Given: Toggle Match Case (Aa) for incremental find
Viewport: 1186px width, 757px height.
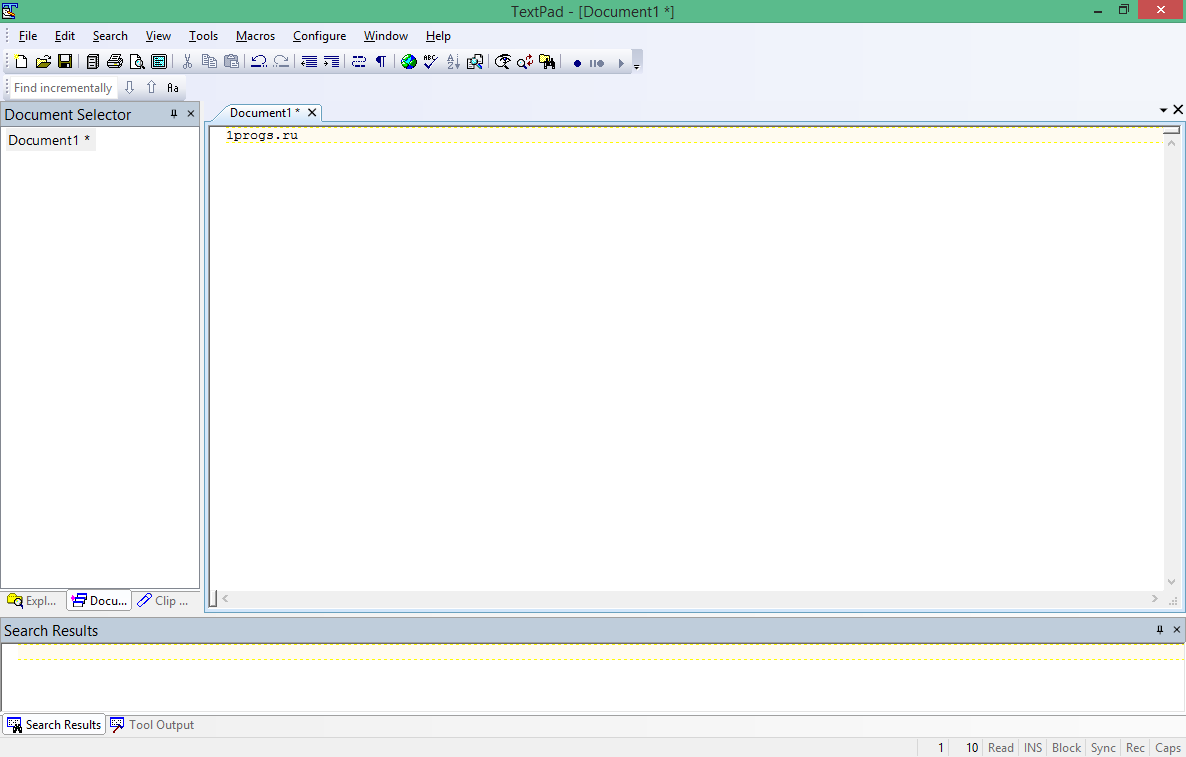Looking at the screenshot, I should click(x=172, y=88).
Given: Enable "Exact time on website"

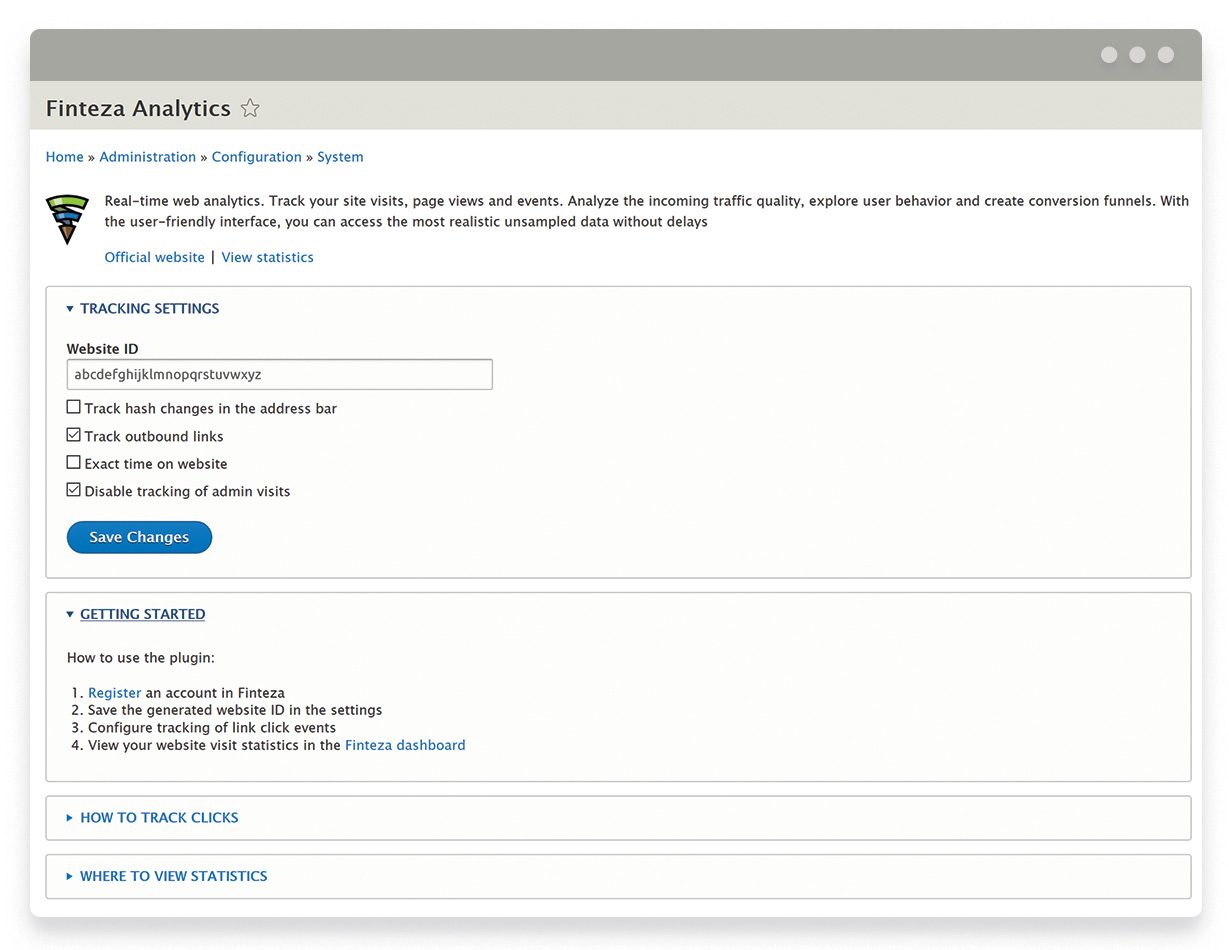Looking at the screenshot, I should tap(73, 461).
▬▬▬
• **DIRECTIONS**: Could you write out the records again exactly, omitting each image?

• **THE COMPLETED TASK**:
Given: Toggle Match Case (Aa) for incremental find
Viewport: 1186px width, 757px height.
Looking at the screenshot, I should click(x=172, y=88).
Given: Enable "Exact time on website"

Looking at the screenshot, I should tap(73, 461).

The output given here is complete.